中国裁判文书案例检索(得理科技)
WarnAudited by ClawScan on May 11, 2026.
Overview
This legal case-search skill is mostly purpose-aligned, but it disables HTTPS certificate checks while sending an API key and case materials to an external service.
Do not use this skill with a real API key or confidential case materials until TLS certificate verification is restored. If you proceed after that fix, use a limited API key, keep config.json private, and redact sensitive information before long-text matching.
Findings (4)
Artifact-based informational review of SKILL.md, metadata, install specs, static scan signals, and capability signals. ClawScan does not execute the skill or run runtime probes.
A network attacker or intercepting proxy could impersonate the API endpoint, capture the Bearer API key or legal case text, or alter search results.
The helper sends requests to the external HTTPS API while disabling hostname and certificate verification, so the API server identity is not verified.
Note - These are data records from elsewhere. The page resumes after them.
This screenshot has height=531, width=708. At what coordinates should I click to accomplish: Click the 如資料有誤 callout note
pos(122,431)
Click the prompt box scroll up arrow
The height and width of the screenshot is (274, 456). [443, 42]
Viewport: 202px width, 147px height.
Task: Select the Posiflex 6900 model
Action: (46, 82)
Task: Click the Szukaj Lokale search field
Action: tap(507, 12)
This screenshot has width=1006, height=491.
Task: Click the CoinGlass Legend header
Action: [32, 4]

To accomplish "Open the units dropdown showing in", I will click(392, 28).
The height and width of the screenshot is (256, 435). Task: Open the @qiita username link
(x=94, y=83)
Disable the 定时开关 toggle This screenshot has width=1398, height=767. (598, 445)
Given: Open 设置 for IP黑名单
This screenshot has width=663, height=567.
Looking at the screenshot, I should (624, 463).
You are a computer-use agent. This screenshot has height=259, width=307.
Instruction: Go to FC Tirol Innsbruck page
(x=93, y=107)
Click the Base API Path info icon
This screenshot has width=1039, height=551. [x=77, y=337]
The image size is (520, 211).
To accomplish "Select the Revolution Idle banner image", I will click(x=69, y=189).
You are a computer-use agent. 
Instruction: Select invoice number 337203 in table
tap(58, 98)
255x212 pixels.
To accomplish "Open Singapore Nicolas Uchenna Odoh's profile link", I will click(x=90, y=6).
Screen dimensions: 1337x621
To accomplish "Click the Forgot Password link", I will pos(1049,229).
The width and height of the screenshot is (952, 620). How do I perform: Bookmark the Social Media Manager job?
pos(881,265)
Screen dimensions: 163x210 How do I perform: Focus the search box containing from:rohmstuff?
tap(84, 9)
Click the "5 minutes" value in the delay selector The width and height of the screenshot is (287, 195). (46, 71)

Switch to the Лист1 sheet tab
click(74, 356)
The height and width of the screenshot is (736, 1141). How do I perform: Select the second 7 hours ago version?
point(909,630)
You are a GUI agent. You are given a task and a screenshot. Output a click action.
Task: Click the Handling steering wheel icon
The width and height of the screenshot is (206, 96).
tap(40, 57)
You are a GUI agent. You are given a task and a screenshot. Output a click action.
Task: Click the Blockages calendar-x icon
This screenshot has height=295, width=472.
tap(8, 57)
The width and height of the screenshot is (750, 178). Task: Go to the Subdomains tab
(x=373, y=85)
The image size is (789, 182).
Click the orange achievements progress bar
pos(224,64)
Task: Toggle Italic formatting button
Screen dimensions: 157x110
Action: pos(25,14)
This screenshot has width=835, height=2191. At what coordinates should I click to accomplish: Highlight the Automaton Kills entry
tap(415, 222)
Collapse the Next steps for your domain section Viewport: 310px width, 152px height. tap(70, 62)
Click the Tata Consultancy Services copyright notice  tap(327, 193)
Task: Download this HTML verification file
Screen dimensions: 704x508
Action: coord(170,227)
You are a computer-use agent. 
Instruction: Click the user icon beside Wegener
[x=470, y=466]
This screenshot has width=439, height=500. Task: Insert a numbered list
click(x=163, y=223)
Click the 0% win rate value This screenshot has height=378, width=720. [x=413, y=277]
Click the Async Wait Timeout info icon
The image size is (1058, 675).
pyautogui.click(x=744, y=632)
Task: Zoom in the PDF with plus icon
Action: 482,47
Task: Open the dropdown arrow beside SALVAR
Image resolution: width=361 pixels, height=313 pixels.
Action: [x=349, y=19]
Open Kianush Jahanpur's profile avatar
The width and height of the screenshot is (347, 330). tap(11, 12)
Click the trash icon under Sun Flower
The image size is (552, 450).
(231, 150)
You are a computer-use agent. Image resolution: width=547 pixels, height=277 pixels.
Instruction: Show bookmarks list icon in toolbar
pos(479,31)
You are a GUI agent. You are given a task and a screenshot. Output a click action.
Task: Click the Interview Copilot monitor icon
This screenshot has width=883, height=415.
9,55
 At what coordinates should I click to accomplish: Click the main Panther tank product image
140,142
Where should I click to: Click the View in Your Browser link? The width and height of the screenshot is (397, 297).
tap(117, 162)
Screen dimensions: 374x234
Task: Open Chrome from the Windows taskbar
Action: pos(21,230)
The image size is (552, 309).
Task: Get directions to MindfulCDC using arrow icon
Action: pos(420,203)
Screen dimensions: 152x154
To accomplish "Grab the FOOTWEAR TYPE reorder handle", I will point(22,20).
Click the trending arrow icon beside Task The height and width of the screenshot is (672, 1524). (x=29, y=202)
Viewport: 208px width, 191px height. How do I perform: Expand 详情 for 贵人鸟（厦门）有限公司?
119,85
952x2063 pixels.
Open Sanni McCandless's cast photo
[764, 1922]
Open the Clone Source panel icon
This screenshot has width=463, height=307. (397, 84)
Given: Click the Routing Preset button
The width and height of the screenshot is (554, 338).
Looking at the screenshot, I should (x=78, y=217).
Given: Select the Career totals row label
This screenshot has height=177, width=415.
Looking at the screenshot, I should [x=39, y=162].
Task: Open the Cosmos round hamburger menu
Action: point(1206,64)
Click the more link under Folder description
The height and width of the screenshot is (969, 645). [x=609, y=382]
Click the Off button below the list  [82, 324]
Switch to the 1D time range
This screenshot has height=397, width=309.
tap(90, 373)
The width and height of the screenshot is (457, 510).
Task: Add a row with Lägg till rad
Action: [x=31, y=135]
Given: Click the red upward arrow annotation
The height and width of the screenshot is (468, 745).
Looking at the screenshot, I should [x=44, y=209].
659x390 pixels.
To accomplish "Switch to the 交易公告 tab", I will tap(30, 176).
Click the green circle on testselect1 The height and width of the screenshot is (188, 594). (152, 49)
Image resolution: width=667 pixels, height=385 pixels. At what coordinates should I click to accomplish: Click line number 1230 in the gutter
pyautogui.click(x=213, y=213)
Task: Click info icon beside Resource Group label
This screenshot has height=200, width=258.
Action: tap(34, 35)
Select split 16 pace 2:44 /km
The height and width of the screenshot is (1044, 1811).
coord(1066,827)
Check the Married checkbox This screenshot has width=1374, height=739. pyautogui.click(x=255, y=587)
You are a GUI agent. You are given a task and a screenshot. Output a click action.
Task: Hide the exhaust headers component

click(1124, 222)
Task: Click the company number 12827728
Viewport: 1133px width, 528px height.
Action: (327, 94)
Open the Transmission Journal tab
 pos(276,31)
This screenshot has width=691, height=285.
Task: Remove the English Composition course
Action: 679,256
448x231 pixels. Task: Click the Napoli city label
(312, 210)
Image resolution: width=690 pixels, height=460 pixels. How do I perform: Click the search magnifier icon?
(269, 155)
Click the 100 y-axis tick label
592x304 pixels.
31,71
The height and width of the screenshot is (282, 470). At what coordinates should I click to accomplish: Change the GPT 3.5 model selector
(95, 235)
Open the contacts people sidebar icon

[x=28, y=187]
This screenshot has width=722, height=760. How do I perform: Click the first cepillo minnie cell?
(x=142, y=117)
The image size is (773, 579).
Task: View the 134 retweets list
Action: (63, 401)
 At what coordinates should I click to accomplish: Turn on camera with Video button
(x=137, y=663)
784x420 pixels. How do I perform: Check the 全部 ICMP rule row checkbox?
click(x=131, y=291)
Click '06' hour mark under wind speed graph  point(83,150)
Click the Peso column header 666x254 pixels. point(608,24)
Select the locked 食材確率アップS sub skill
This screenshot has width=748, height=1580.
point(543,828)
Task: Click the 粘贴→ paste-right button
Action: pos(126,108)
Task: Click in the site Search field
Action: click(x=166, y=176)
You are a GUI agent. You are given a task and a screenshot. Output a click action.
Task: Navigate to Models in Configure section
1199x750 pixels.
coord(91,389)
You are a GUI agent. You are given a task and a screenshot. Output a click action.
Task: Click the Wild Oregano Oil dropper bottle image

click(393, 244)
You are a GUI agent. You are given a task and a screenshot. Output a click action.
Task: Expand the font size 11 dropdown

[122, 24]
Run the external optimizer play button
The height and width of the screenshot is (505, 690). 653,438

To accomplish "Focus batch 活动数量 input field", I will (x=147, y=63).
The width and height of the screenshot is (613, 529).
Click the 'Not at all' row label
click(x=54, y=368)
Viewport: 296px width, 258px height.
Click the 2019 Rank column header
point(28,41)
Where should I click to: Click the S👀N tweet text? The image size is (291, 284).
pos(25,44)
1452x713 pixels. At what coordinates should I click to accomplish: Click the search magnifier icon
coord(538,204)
ctx.check_hostname = False
ctx.verify_mode = ssl.CERT_NONERemove the custom SSL context and use default HTTPS certificate verification before sending API keys or case materials.
Anyone who can read the config file may be able to use or abuse the Delilegal API key.
The skill requires a provider API key stored in the skill directory; this is purpose-aligned, but it is sensitive account access and the registry metadata lists no primary credential.
鉴权方式:`Authorization: Bearer YOUR_API_KEY` ... 将 API Key 填入技能目录下的 `config.json` 文件
Use a limited, revocable API key, do not share or commit config.json, and declare the credential requirement clearly in metadata.
Sensitive facts, names, or legal documents may leave the local environment and be processed by the provider.
The long-text workflow sends user-provided case materials to the external Delilegal API for semantic matching; this is disclosed and purpose-aligned, but legal materials may contain confidential or personal information.
长文本匹配:支持上传文件内容进行语义匹配,查找相似案例
Confirm user consent before long-text matching, redact confidential details where possible, and review the provider’s data handling terms.
The agent may overpromise filtering capability or run commands that fail.
The reference examples instruct use of filtering flags such as --court, --from, --to, --cause, and --doc-type, but the included argparse setup only implements keyword/--long-text, page, size, and sort options.
python3 scripts/search_cases.py "小产权房买卖" --court "深圳市中级人民法院" --from 2021-01-01 --to 2024-12-31 --cause "房屋买卖合同纠纷" --doc-type judgment
Align the documentation with the implemented CLI options or add the missing filter support.